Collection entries
==*==
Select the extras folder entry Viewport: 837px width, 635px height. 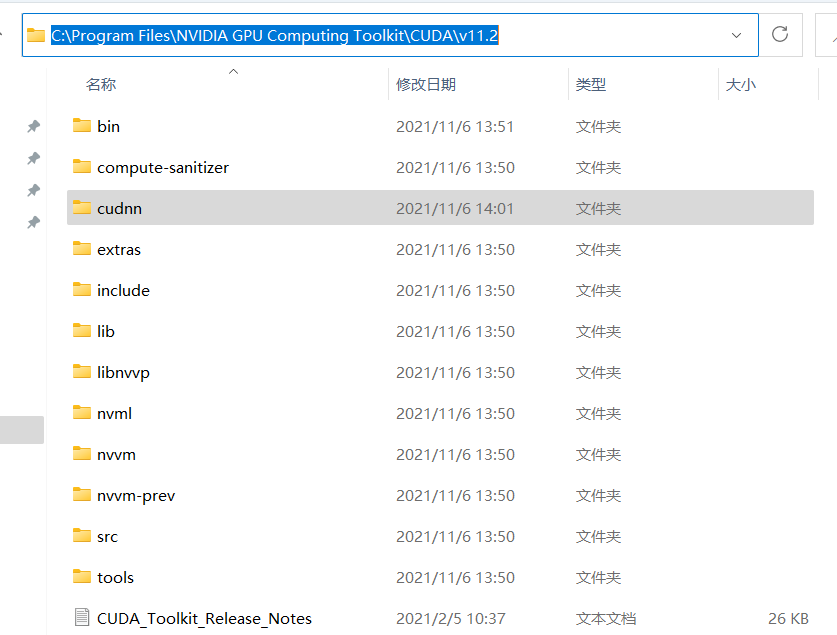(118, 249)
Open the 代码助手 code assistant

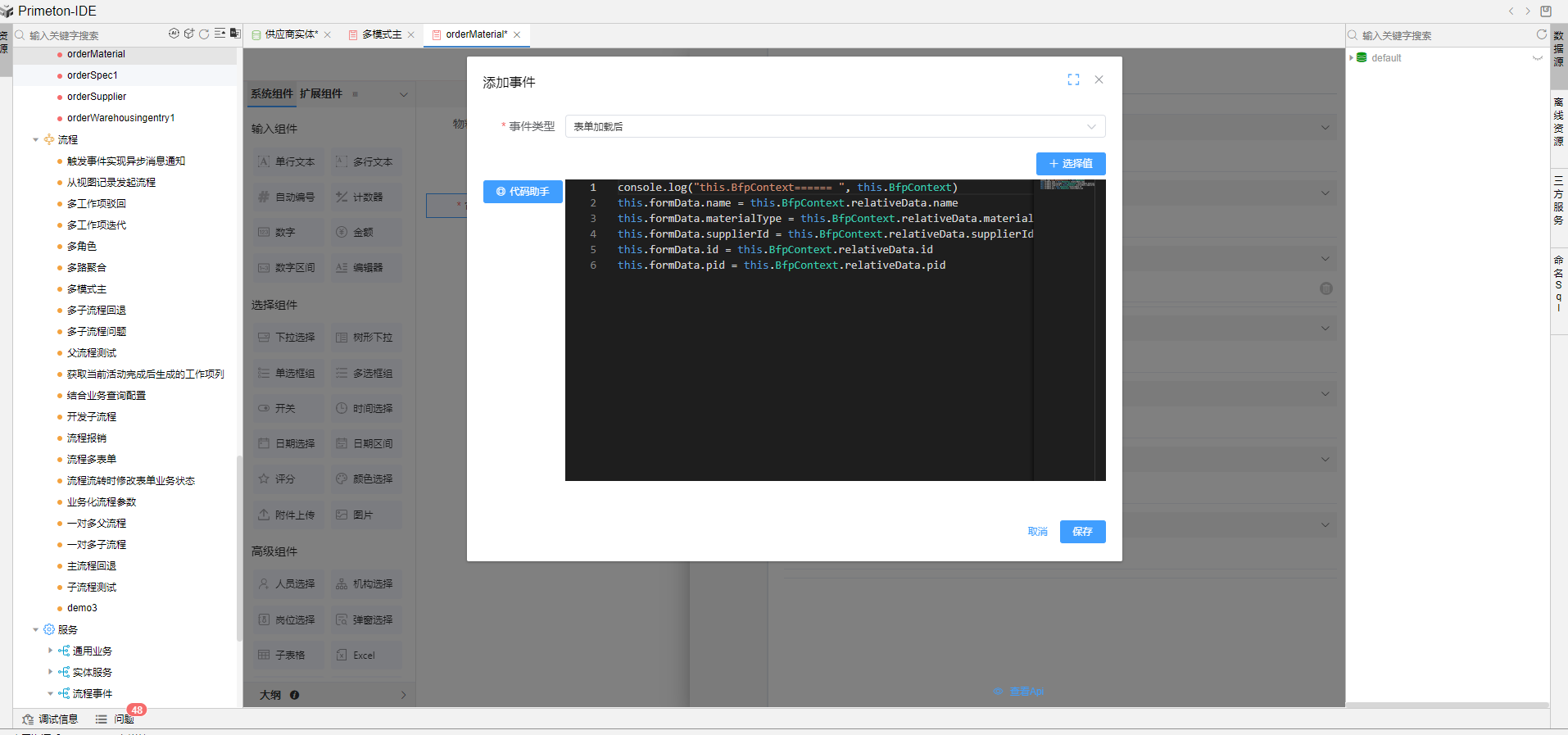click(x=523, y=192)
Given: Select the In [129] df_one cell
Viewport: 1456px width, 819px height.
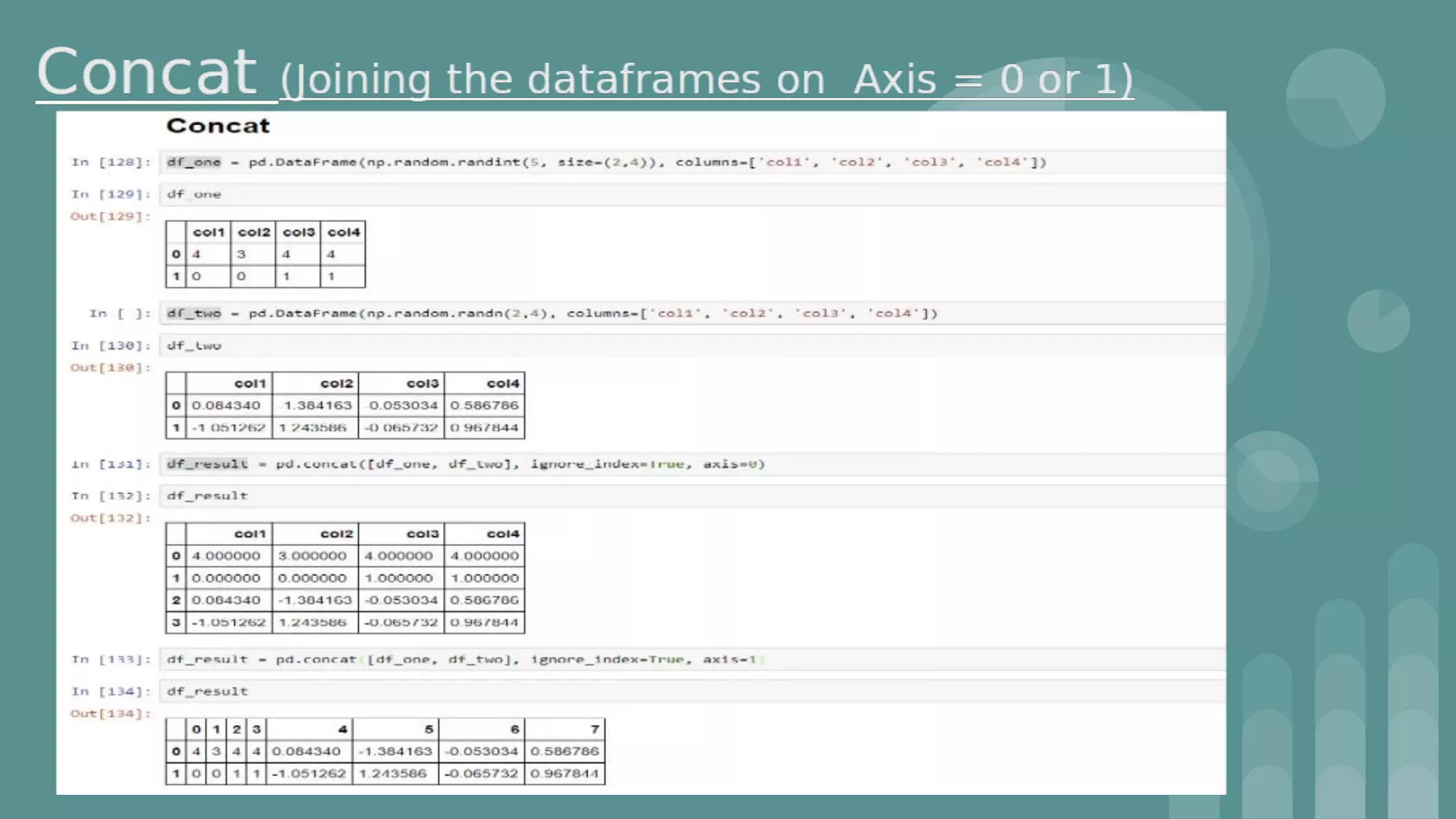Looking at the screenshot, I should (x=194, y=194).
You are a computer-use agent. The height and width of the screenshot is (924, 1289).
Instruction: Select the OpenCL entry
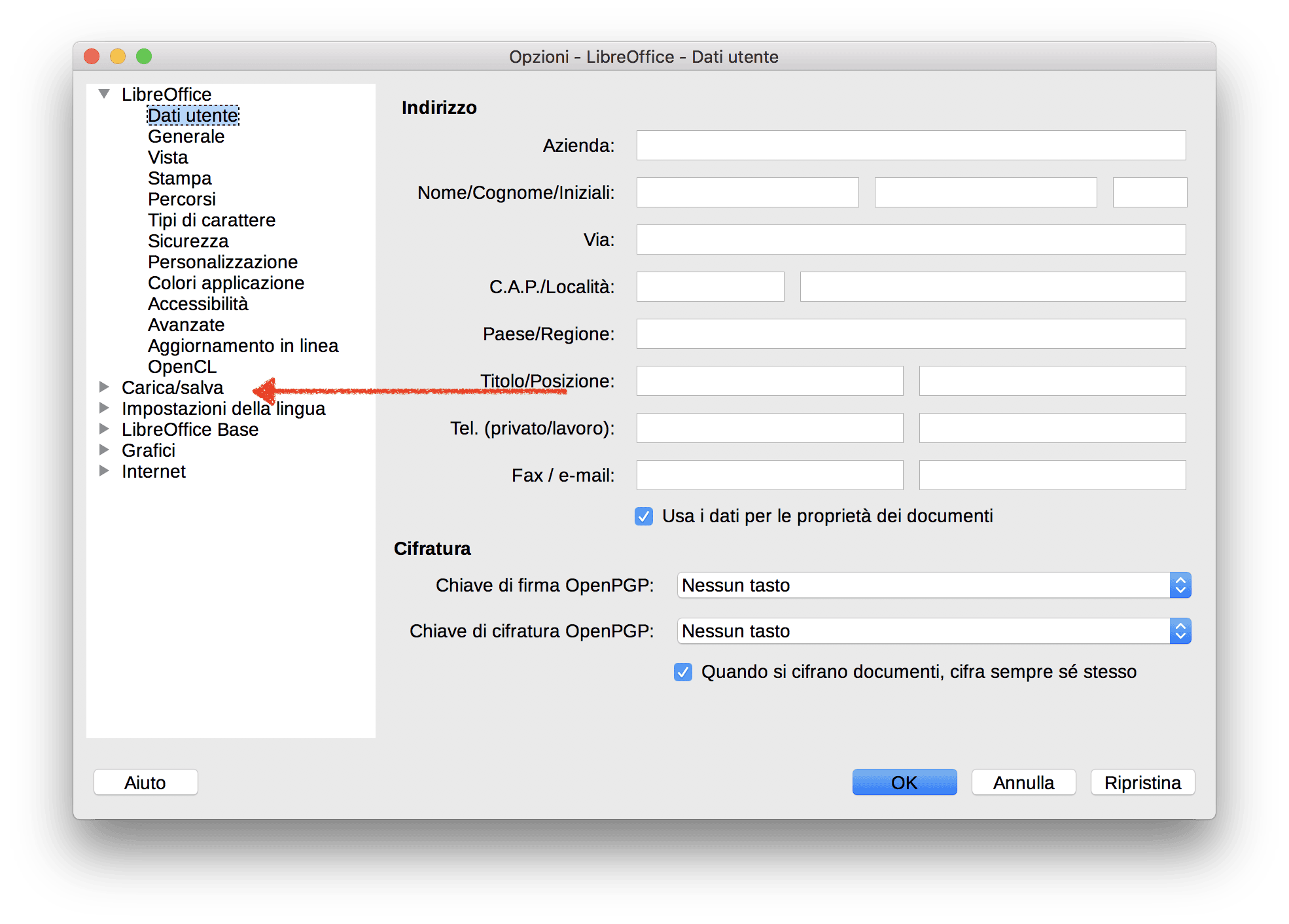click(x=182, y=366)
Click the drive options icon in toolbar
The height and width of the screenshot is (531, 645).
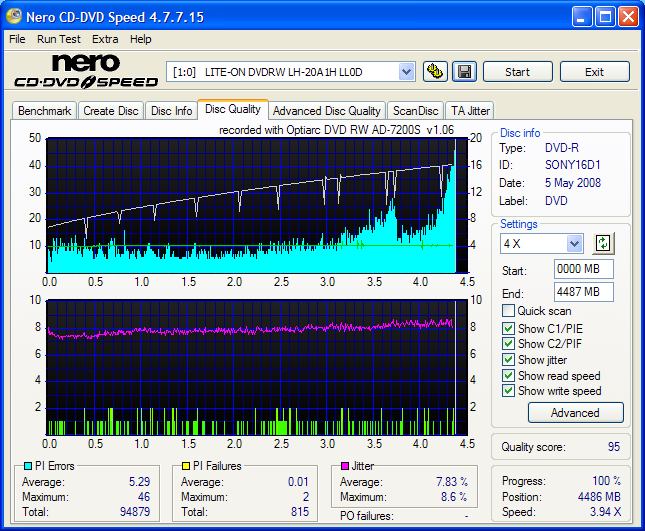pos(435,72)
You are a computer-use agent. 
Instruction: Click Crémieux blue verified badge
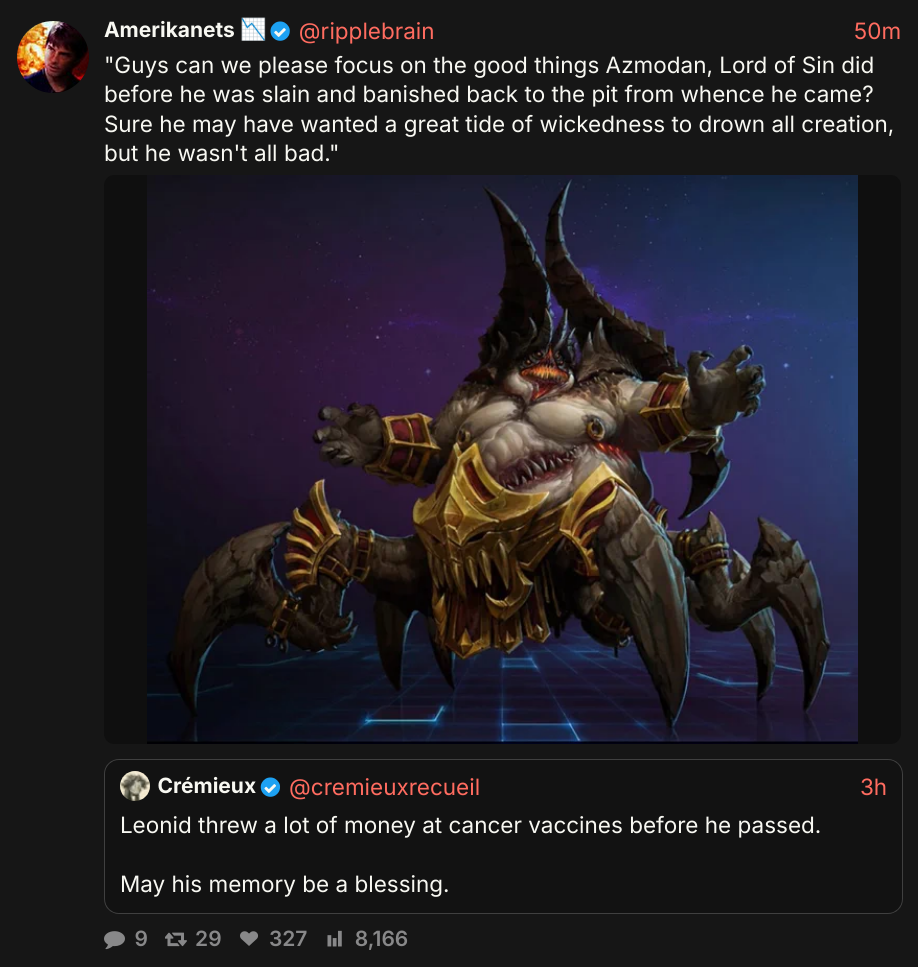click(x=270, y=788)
==*==
▸ What the task requires
Output the lines of the collection entries verbatim, starting with the line containing "Open the 代码助手 code assistant" and continuing through the final line, both ends included. Omit the pictures.

▸ Full answer
Open the 代码助手 code assistant

click(x=523, y=192)
Given: Select the In [129] df_one cell
Viewport: 1456px width, 819px height.
Looking at the screenshot, I should (x=194, y=194).
You are a computer-use agent. The height and width of the screenshot is (924, 1289).
Instruction: Select the OpenCL entry
click(x=182, y=366)
Click the drive options icon in toolbar
The height and width of the screenshot is (531, 645).
pos(435,72)
You are a computer-use agent. 
Instruction: Click Crémieux blue verified badge
click(x=270, y=788)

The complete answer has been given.